Rana Plaza and union labels

By Edward Hadas
May 8, 2013

The 1911 Triangle Shirtwaist Factory was a turning point in the history of American labour relations. It led directly to a slew of new laws on safety and labour practices in New York State, and indirectly to a less exploitative approach to industrial labourers throughout the country. Last month’s Rana Plaza disaster in Bangladesh, where the collapse of a clothing factory killed more than 700 people, demonstrates that the lessons need to be learned again, this time on a global scale.

It is not a coincidence that both these accidents involved the garment trade. This is an industry of mostly small, poorly capitalised companies, which jostle against each other in a long and rapidly shifting supply chain. Retailers shop around aggressively, suppliers sub-contract freely and the price pressure is relentless. No one takes responsibility, and it can seem like almost everyone involved is irresponsible.

It does not need to be like this. In the first few decades after Triangle, the common good increasingly prevailed in the clothing trade in the United States, and eventually in other rich countries. Trade unions protected workers, customers learned to pay enough for their clothes to support fair wages, and price competition was muted.

Then developing economies entered the market. The conjunction of poor workers with rich customers has been beneficial in some ways; clothes became cheaper and producing nations gained export income and industrial expertise. However, the Rana collapse is more than collateral damage. It is a sign that rich customers are too dedicated to seeking bargains and that poor suppliers are too anxious for business.

Customers and suppliers can say they are following the rules of free markets. But Rana shows how too much freedom – to push for lower prices and to use lower wages and less safety as competitive tools-  can bring out the worst in human nature. No wonder that the economic history of the last century in rich countries has largely been a retreat from crude market forces to what might be called a post-Triangle consensus – fair treatment of workers, fair prices and firm regulation.

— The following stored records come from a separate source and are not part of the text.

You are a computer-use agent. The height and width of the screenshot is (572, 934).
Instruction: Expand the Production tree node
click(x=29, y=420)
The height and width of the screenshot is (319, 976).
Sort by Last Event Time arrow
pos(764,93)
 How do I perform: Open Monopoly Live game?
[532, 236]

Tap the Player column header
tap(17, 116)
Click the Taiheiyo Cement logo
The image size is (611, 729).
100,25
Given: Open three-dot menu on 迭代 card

The consensus relies on national solidarity – the recognition that my fair price is my neighbour’s fair wage. That solidarity is harder to summon on a global scale. When shoppers pick up a bargain t-shirt, they are less likely to see a neighbour suffering if the inhumane working conditions that keep the price low are located in a foreign country.

Development is the best cure for this problem. Wages and working conditions tend to improve as economies become more productive. But consumers and retailers in developed economies can help now.

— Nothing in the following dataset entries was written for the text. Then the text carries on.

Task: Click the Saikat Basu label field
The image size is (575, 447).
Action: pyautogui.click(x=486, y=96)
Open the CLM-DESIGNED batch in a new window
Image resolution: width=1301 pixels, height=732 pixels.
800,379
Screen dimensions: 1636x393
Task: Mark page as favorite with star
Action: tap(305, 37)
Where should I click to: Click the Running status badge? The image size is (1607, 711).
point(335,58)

The best way forward is a solidarity cartel. All the major retailers and brands could agree to take responsibility for the entire supply chain. They would delegate an independent agency to enforce safety standards and an agreed minimum wage in every country for everyone connected with the goods they sell. Producers refusing to join would find sales channels blocked; member suppliers would boycott non-participating retailers.

Why would anyone sign up to a cartel that raises everyone’s costs and takes away a source of potential competitive advantage? For the same reason that producers often support environmental regulation – because they feel uneasy harming the common good for the sake of a single company’s gain.

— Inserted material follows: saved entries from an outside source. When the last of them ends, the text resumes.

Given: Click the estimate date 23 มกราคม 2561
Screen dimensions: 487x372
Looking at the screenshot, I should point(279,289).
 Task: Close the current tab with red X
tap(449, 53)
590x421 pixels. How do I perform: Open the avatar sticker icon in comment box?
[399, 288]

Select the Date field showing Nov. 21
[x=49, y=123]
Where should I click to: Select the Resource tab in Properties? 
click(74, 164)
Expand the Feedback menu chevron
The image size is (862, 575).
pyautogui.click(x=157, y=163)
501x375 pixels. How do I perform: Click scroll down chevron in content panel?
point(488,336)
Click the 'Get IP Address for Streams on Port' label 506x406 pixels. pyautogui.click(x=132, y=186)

Like all cartels, the solidarity league would be hard to organise and manage, but the main problem is that it would probably violate anti-trust laws. I have a less contentious alternative: a new form of the “Union Made” label on clothing. Popular in the United States in the post-Triangle decades, the seal of approval was accepted by retailers and customers as a mark of fairness.

Those labels could not withstand the import flood, but a modern version might work. The “Fair and Safe” label would be awarded for a supply chain that was indeed fair in its pay and safe in its practices. To work, it would need to be far more ambitious, and more enthusiastically endorsed by retailers and brand owners, than the existing “Fairtrade” movement.

A label campaign may sound utopian. Perhaps most consumers will never willingly pay more for “Fair and Safe” goods, even if the additional cost to them is much lower, relative to their incomes, than the corresponding workers’ gains. Perhaps Wal-Mart and other large retailers will never sign up to a plan which firmly commits them to higher costs and more intensive supervision.

I don’t think such pessimism is warranted. The history of American and European labour relations shows the power of solidarity. What was once radical thinking about wages and working conditions gradually became mainstream, largely because most people, including many employers, understood that the fair treatment of workers helped everyone in the country. Photographs of Rana Plaza could help make that thinking global.